After reading that, I starting looking at prices online and looks like I could actually get a small pair of desktop Behringer MS16 monitors for only $70 if I wanted. Maybe I'll just get those instead of using the computer speakers or headphones. I should have looked into monitors before asking, I guess I just figured they all would be way outside my budget so I didn't even bother looking. $70 will work, and the recording is just for a hobby, nothing fancing, so they should be fine. Looking at the back of the Behringer MS16, it doesn't use XLR inputs. So I guess it'd still plug into the headphone out on the effects pedal, just like computer speakers would?



Quote:
Originally Posted by chatterbox272
You can do any of that. You can connect the 1/4" jacks to an amp (or amps), you can connect the XLR to speakers/mixer, you can connect headphones or computer speakers to the 1/8" jack.
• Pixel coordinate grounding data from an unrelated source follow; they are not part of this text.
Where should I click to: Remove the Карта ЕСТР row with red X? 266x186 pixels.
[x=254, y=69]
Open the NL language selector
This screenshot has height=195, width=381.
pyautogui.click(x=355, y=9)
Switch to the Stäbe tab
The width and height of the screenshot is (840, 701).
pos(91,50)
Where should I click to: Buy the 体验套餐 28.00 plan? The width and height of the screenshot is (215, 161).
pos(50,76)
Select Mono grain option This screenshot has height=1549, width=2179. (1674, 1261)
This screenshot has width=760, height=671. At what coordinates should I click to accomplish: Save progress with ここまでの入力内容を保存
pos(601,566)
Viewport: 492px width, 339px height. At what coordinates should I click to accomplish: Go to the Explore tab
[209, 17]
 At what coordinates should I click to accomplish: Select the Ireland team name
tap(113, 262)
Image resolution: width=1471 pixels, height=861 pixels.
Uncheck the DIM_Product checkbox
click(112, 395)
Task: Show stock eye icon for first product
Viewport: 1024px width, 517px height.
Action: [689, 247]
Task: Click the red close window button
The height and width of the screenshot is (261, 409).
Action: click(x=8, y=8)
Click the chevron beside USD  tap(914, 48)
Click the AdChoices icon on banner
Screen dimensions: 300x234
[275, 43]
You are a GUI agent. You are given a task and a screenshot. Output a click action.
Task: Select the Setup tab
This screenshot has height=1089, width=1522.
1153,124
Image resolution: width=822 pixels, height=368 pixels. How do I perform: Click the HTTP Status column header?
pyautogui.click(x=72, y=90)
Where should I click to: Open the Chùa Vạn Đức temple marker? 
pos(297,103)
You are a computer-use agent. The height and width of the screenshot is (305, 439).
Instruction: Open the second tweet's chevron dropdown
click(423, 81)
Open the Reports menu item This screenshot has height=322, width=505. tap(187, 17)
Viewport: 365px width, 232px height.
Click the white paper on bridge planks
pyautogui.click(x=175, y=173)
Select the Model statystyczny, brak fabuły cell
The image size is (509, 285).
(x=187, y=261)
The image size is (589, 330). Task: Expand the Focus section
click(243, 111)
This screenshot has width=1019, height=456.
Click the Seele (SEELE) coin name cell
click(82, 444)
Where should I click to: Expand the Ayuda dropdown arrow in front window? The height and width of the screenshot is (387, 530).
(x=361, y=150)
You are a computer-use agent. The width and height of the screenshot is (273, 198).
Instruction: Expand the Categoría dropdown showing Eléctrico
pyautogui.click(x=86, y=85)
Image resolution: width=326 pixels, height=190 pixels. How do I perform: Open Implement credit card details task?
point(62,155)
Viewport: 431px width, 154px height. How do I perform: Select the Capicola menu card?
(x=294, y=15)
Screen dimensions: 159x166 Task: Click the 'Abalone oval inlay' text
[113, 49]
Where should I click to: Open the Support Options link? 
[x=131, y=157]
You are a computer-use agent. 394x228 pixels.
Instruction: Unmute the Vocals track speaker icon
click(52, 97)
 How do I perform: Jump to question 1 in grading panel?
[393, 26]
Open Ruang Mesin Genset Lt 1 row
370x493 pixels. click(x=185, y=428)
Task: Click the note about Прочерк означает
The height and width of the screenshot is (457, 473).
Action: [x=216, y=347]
I've done all those with my BP355 (Bass version of the newer model). If you want good sound make sure you have the jacks set to "Amp" mode and the XLR to "Mix" mode (that also controls the headphones).

Nice, glad to hear! Especially since you have just about the same effects pedal and have tried all those setups personally. I can always use computer speakers then if I change my mind about buying those $70 monitors.

Thanks, everybody! Glad I registered here. Even though this is a setup I'm doing for someone else, I'm a guitar player myself, so I'll have to visit here more often. First time registering for a guitar forum.

Last edited by LadyA : 12-12-2012 at 02:25 AM.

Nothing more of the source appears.